* _ABOUT THIS TASK_: I need the lines below from the one with "[Sale und EPC/O&M-Verträge" down to the one with "Smart Meter 2025: Wie" reproduced exactly, both ends included, and nothing else.

* _Pixel coordinate grounding data_:
+ + + + +
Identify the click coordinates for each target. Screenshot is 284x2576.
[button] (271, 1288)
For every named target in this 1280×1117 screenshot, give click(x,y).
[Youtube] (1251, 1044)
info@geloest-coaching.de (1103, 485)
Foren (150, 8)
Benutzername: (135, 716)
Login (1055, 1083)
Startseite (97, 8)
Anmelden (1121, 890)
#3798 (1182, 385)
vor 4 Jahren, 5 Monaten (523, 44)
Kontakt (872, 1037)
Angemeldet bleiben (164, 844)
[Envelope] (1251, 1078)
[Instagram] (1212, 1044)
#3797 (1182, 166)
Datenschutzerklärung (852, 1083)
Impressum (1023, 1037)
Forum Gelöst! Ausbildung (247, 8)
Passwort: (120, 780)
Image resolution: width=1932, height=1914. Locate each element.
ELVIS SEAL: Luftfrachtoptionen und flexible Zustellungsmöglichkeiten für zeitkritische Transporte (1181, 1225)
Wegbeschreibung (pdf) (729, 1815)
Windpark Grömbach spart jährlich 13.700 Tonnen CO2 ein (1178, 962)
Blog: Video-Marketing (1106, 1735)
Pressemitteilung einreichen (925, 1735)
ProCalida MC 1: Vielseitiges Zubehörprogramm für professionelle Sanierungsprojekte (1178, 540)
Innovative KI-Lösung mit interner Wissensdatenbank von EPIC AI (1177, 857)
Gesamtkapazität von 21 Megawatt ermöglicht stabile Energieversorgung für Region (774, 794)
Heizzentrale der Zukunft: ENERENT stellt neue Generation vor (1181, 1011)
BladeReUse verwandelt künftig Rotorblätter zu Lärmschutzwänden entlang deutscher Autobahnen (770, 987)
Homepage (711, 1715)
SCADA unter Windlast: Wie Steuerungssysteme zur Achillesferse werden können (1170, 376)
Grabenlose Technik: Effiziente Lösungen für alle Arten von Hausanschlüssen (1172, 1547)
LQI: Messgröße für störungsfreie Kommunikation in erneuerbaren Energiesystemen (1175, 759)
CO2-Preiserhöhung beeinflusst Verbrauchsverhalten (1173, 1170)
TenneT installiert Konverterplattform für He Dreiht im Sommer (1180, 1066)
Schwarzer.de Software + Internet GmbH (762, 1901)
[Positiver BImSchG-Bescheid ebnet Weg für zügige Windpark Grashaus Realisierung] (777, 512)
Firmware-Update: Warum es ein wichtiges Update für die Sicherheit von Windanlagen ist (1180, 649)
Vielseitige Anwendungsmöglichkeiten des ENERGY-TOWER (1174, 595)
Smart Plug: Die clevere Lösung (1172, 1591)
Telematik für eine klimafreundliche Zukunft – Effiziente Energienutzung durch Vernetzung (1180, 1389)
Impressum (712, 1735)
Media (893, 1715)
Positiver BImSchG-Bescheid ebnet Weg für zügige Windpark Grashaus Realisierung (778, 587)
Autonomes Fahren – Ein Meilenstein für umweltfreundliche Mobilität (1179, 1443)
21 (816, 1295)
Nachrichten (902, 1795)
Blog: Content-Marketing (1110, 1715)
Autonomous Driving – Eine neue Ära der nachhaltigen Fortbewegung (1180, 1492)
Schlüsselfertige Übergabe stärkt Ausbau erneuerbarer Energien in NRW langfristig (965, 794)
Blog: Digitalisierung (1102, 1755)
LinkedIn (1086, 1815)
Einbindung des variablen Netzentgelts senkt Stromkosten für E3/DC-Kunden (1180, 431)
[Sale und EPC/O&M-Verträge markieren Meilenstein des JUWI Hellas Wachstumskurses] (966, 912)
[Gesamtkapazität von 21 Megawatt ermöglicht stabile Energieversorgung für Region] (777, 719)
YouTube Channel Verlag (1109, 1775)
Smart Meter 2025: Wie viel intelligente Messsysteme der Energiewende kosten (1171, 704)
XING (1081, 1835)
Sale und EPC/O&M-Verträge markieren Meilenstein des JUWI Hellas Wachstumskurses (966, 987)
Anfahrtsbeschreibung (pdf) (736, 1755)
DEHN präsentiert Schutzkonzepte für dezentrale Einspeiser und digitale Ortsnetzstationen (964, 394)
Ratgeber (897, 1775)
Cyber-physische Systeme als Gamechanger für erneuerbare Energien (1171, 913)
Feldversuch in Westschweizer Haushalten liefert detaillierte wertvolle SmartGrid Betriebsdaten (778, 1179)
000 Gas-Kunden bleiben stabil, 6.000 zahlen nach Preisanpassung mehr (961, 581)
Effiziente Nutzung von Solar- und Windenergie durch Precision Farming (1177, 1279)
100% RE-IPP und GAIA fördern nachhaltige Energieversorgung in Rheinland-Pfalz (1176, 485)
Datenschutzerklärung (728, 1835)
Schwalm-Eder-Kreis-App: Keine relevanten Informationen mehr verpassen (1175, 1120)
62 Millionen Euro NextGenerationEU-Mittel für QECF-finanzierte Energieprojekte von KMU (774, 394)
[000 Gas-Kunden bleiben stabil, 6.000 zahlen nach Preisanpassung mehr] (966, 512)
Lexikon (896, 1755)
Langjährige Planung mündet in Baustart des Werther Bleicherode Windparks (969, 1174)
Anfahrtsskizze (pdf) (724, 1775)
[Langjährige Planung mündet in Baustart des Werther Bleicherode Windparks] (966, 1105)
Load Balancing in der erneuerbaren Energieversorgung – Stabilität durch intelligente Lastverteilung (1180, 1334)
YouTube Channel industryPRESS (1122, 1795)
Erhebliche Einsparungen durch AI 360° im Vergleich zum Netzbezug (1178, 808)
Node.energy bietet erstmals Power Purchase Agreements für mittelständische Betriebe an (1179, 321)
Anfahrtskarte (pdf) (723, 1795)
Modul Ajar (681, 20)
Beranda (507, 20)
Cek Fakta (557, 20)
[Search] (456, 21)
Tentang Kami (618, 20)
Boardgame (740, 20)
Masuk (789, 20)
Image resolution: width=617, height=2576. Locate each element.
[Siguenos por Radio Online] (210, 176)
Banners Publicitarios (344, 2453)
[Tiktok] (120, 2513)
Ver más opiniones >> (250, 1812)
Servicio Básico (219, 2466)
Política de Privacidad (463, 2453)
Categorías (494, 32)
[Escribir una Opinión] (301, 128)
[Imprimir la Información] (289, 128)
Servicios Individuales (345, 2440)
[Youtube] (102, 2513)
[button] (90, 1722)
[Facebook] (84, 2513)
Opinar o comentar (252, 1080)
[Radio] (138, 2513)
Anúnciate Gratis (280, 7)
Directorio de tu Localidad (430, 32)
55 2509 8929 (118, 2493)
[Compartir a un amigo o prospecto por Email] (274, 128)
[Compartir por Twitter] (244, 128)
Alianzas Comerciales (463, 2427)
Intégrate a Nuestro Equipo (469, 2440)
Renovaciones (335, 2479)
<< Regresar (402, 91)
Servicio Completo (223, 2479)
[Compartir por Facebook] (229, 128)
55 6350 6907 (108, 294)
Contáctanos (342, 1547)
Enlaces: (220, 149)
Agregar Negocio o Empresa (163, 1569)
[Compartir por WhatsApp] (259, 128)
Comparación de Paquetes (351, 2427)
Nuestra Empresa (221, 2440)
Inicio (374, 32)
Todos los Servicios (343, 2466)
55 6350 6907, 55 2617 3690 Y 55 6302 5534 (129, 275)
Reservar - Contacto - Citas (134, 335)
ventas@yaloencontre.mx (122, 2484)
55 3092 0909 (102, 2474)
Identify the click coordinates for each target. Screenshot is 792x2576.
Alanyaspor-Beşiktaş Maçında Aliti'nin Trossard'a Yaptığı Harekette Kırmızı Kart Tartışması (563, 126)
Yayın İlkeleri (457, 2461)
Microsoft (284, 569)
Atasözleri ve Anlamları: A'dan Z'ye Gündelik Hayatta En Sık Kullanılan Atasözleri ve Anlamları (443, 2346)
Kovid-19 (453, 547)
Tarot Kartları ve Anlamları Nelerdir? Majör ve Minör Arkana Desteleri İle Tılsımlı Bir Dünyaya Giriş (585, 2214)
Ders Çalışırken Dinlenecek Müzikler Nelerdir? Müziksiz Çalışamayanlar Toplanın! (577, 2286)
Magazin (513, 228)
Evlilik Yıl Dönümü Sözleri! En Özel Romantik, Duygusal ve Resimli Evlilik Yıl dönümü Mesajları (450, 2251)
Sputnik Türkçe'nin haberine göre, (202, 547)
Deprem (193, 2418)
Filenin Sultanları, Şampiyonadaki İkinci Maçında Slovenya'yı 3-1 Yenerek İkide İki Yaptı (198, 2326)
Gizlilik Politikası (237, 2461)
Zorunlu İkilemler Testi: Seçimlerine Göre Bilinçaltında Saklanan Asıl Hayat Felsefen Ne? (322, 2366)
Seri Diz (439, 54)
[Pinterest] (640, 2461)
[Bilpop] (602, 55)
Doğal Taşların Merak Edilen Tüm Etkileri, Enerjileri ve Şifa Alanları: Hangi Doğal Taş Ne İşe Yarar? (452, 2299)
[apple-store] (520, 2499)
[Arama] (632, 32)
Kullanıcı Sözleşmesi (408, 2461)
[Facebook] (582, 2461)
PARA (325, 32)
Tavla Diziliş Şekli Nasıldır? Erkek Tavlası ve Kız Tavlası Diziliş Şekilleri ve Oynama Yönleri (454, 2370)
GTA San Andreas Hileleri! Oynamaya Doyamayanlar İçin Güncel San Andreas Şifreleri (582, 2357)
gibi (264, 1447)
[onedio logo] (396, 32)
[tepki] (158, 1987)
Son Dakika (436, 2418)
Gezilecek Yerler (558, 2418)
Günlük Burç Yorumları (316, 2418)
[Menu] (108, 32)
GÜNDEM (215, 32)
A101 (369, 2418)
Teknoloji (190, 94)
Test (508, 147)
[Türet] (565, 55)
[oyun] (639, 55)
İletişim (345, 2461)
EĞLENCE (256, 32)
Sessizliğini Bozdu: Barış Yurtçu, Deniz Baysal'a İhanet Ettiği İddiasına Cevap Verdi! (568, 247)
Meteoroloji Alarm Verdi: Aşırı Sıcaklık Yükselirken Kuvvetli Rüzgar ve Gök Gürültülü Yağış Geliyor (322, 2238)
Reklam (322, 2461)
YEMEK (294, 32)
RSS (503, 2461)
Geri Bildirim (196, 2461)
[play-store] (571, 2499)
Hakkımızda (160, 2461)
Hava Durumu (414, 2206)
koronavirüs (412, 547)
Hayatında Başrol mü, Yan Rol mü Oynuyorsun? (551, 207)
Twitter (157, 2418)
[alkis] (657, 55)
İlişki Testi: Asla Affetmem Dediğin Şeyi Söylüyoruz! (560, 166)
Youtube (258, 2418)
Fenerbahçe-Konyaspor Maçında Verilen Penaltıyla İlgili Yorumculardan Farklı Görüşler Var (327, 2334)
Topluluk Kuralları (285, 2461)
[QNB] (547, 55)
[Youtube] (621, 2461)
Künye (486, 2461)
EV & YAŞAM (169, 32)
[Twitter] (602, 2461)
+ + + + +
* _WRITTEN RESPONSE_:
[Sale und EPC/O&M-Verträge markieren Meilenstein des JUWI Hellas Wachstumskurses] (966, 912)
[Gesamtkapazität von 21 Megawatt ermöglicht stabile Energieversorgung für Region] (777, 719)
YouTube Channel Verlag (1109, 1775)
Smart Meter 2025: Wie viel intelligente Messsysteme der Energiewende kosten (1171, 704)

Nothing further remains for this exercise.